## What the exercise asks
Present the lines of the records as a numbered list, starting at the line containing "电线电缆回收 (118, 480)" and ending at the last line of the records, with both lines included and any blank lines omitted.

## START

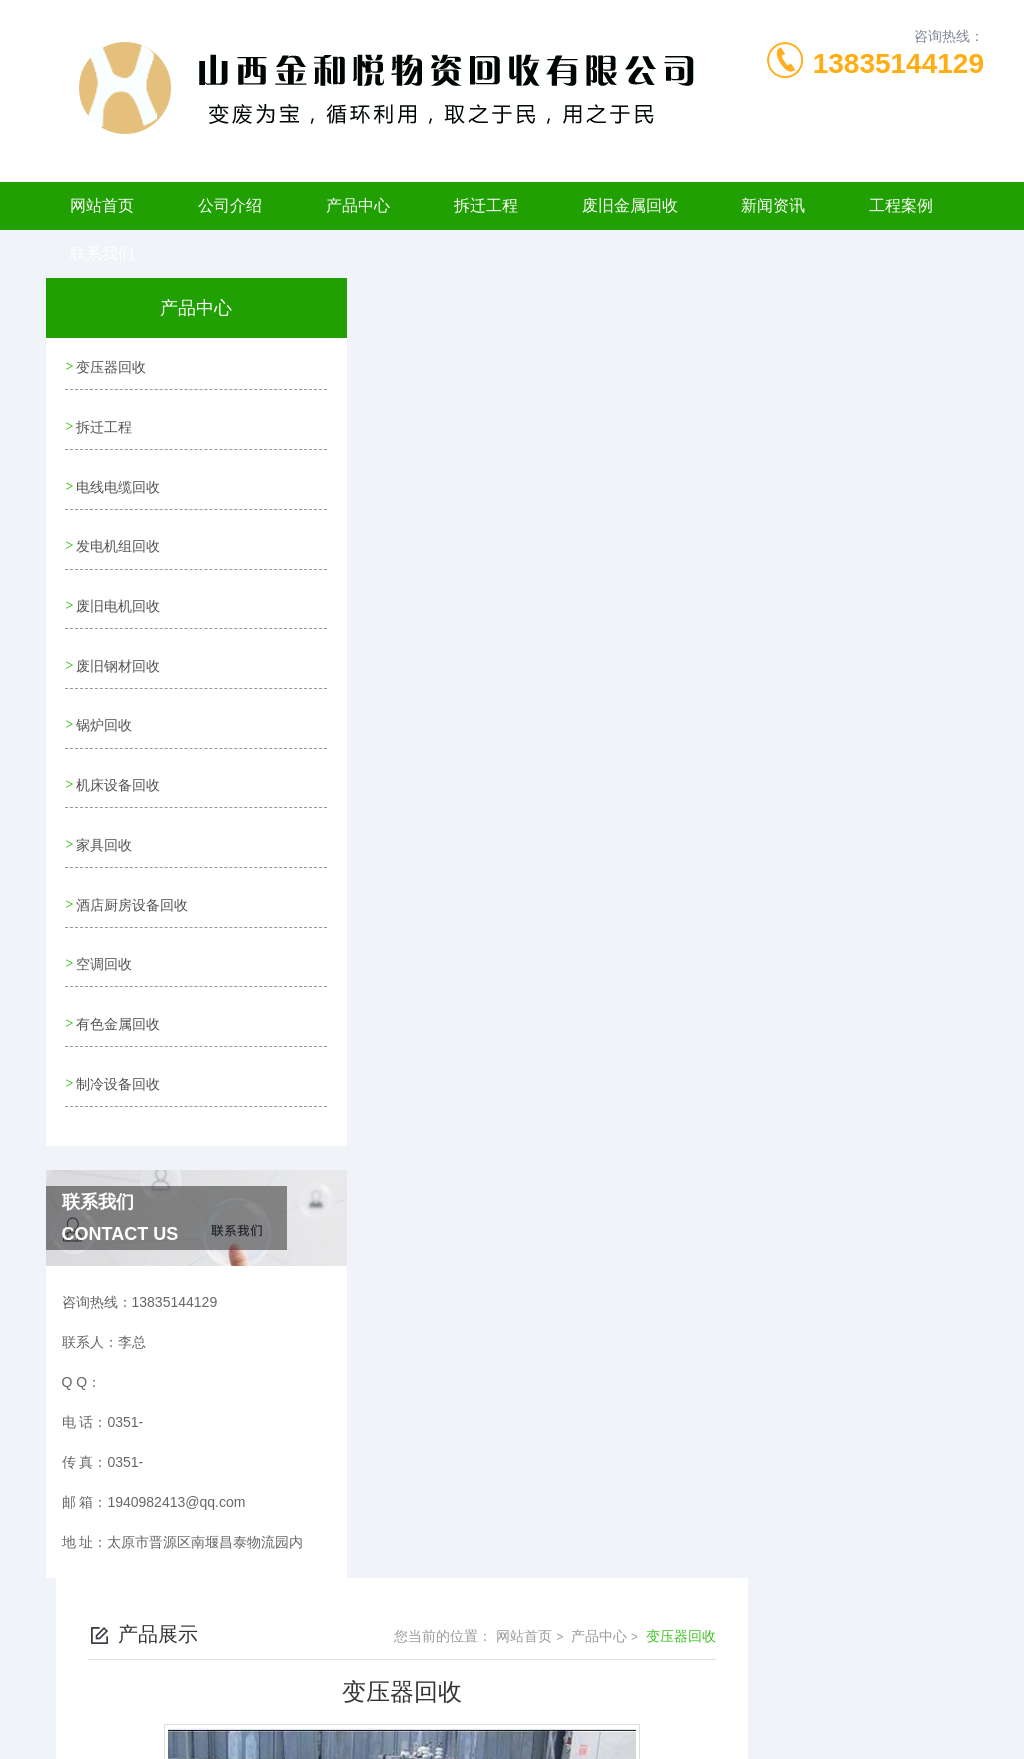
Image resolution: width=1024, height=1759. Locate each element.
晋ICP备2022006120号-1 (660, 1695)
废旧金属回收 (630, 205)
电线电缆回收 (118, 480)
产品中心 (358, 205)
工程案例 (901, 205)
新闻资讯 (773, 205)
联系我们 (102, 253)
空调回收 (104, 936)
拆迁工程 (486, 205)
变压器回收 (111, 366)
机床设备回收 (118, 765)
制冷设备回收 (118, 1050)
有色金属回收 (118, 993)
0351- (404, 1663)
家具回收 (104, 822)
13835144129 (898, 63)
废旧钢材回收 (118, 651)
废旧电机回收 (118, 594)
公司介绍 (230, 205)
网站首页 (102, 205)
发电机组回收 (118, 537)
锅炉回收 (104, 708)
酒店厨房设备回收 (132, 879)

## END

## Result of the task
1. 电线电缆回收 (118, 480)
2. 产品中心 (358, 205)
3. 工程案例 (901, 205)
4. 新闻资讯 (773, 205)
5. 联系我们 (102, 253)
6. 空调回收 (104, 936)
7. 拆迁工程 (486, 205)
8. 变压器回收 (111, 366)
9. 机床设备回收 (118, 765)
10. 制冷设备回收 (118, 1050)
11. 有色金属回收 (118, 993)
12. 0351- (404, 1663)
13. 家具回收 (104, 822)
14. 13835144129 (898, 63)
15. 废旧钢材回收 (118, 651)
16. 废旧电机回收 (118, 594)
17. 公司介绍 (230, 205)
18. 网站首页 (102, 205)
19. 发电机组回收 (118, 537)
20. 锅炉回收 (104, 708)
21. 酒店厨房设备回收 (132, 879)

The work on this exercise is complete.